_WORK ITEM_
Output only the stretch of the listing that starts at the line containing "Task: Undo with the quick access undo arrow" and ends at the line containing "Viewport: 1071px width, 614px height.", reproduced exactly with both ends.

=== PROVIDED RECORDS ===

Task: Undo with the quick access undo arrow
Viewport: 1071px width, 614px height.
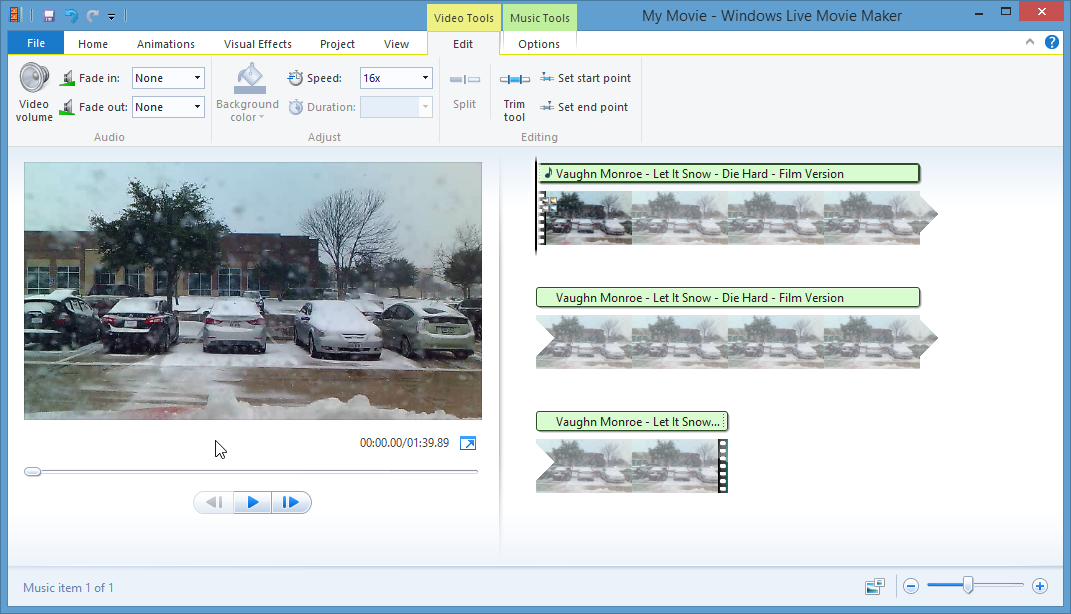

===
=== PROVIDED RECORDS ===

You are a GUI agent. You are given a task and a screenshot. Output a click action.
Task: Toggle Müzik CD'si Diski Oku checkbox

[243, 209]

===
=== PROVIDED RECORDS ===

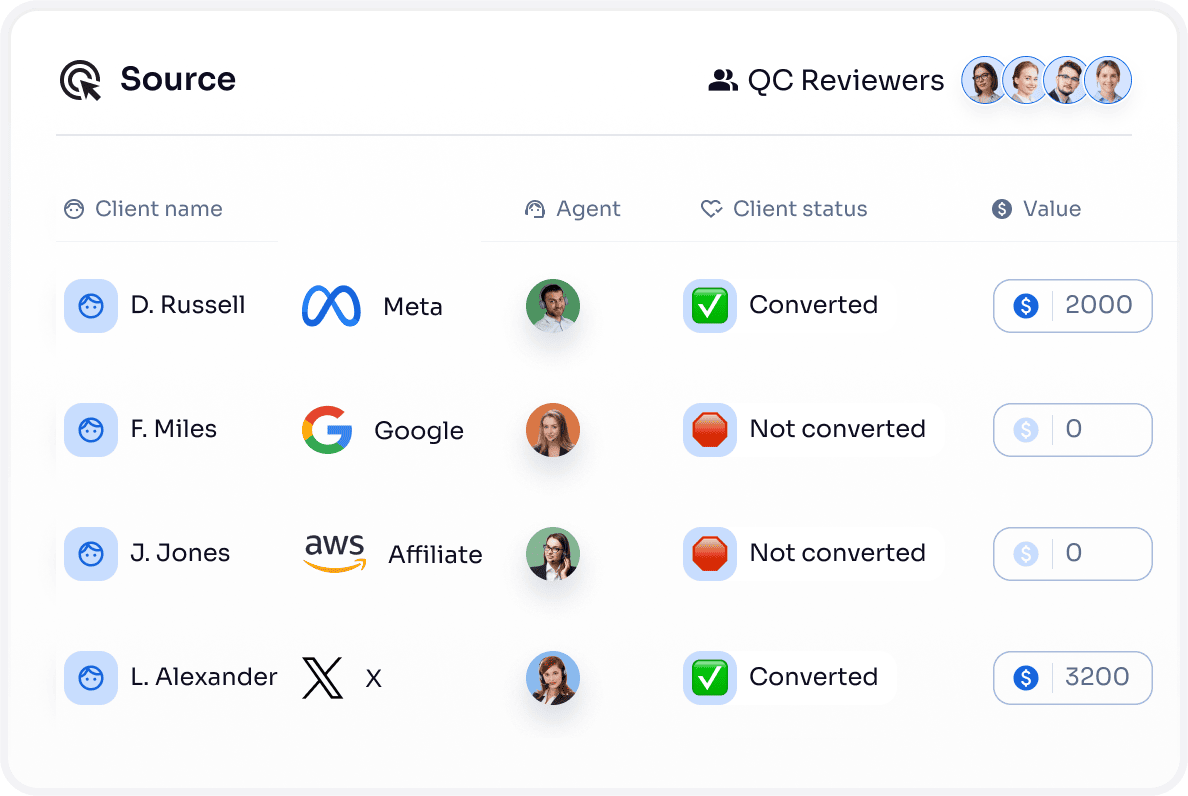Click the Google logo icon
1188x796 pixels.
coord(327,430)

===

_WRITTEN RESPONSE_
Task: Undo with the quick access undo arrow
Viewport: 1071px width, 614px height.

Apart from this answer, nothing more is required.